**WORK TO BE COMPLETED**: Reproduce every line of the listing below verbatim, omitting the pictures.

----

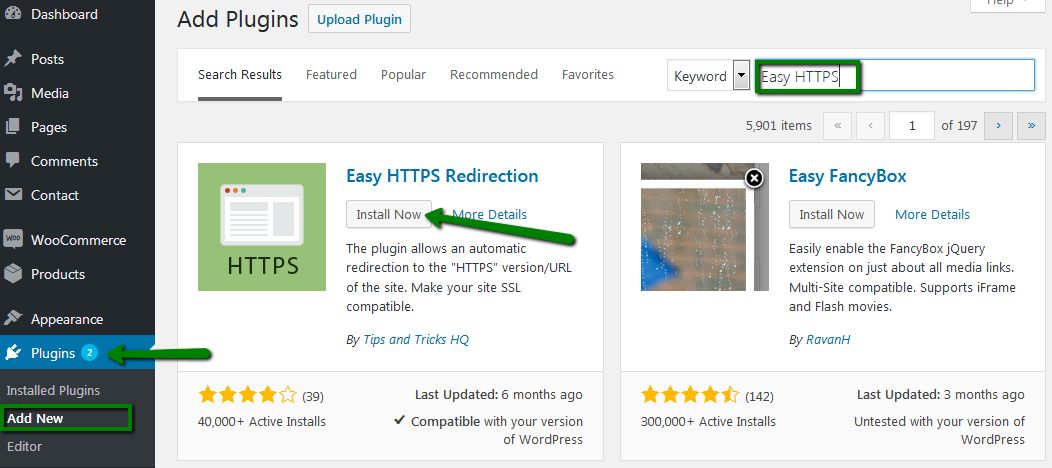Click the Contact envelope icon
Image resolution: width=1052 pixels, height=468 pixels.
13,195
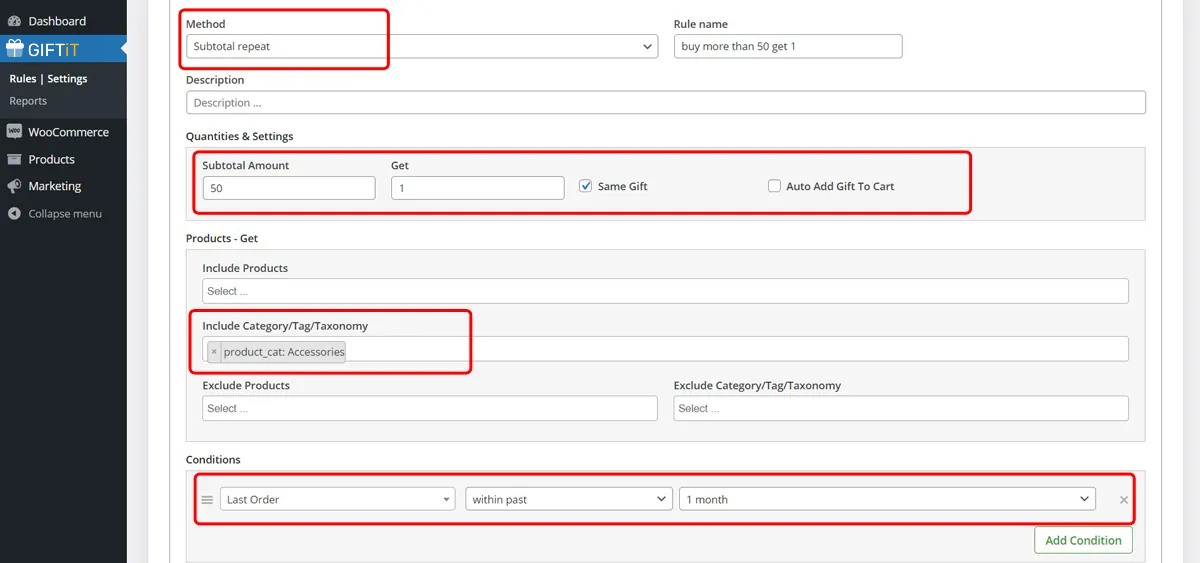1200x563 pixels.
Task: Enable Auto Add Gift To Cart
Action: [x=774, y=186]
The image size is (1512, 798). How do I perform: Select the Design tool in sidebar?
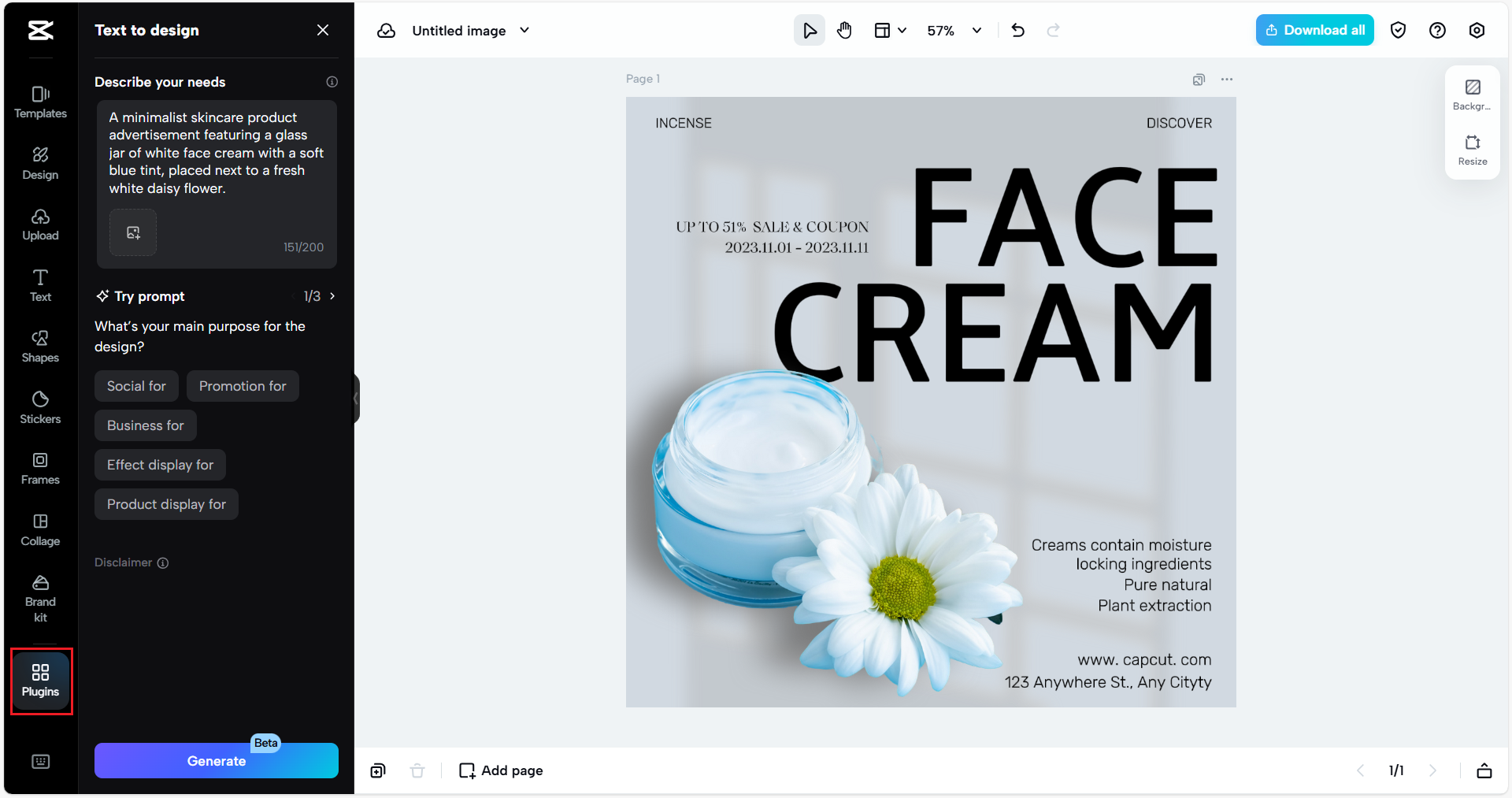coord(40,162)
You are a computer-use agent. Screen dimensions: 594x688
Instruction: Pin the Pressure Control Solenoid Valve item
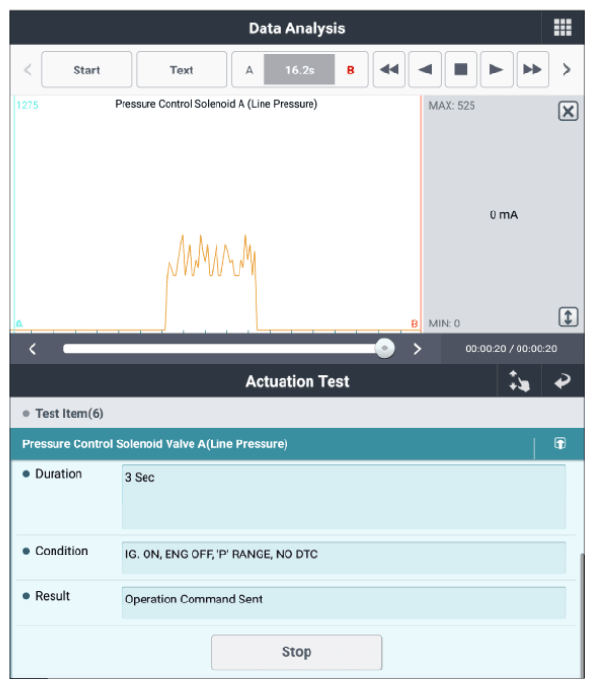tap(559, 443)
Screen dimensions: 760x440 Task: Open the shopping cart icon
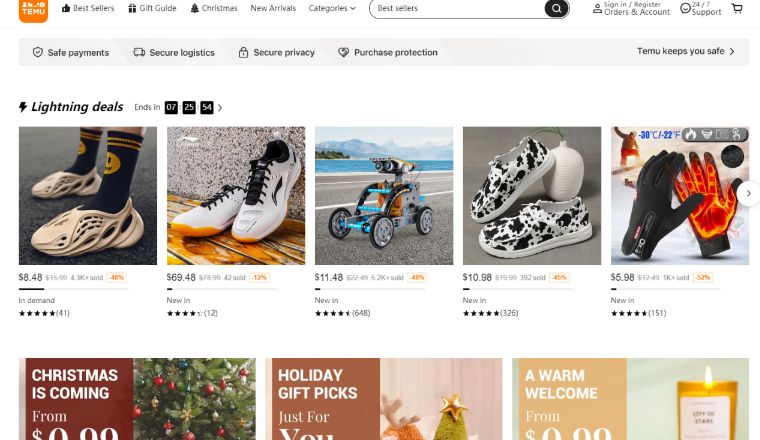pos(737,9)
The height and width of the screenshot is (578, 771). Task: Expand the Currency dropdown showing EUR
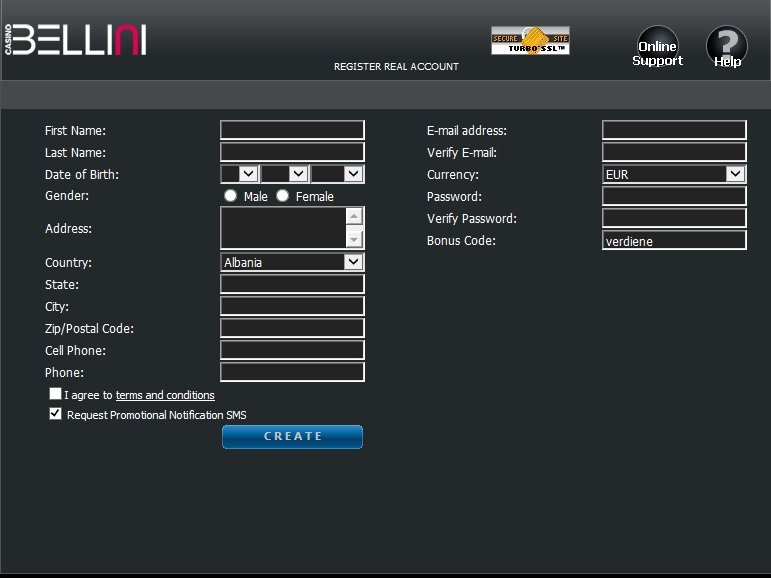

----

**WRITTEN ANSWER**:
Click the Contact envelope icon
Image resolution: width=1052 pixels, height=468 pixels.
13,195
1200x563 pixels.
Task: Enable Auto Add Gift To Cart
Action: [x=774, y=186]
The image size is (1512, 798). How do I perform: Select the Design tool in sidebar?
coord(40,162)
You are a computer-use agent. Screen dimensions: 594x688
Instruction: Pin the Pressure Control Solenoid Valve item
tap(559, 443)
Screen dimensions: 760x440 Task: Open the shopping cart icon
pos(737,9)
The height and width of the screenshot is (578, 771). Task: Expand the Currency dropdown showing EUR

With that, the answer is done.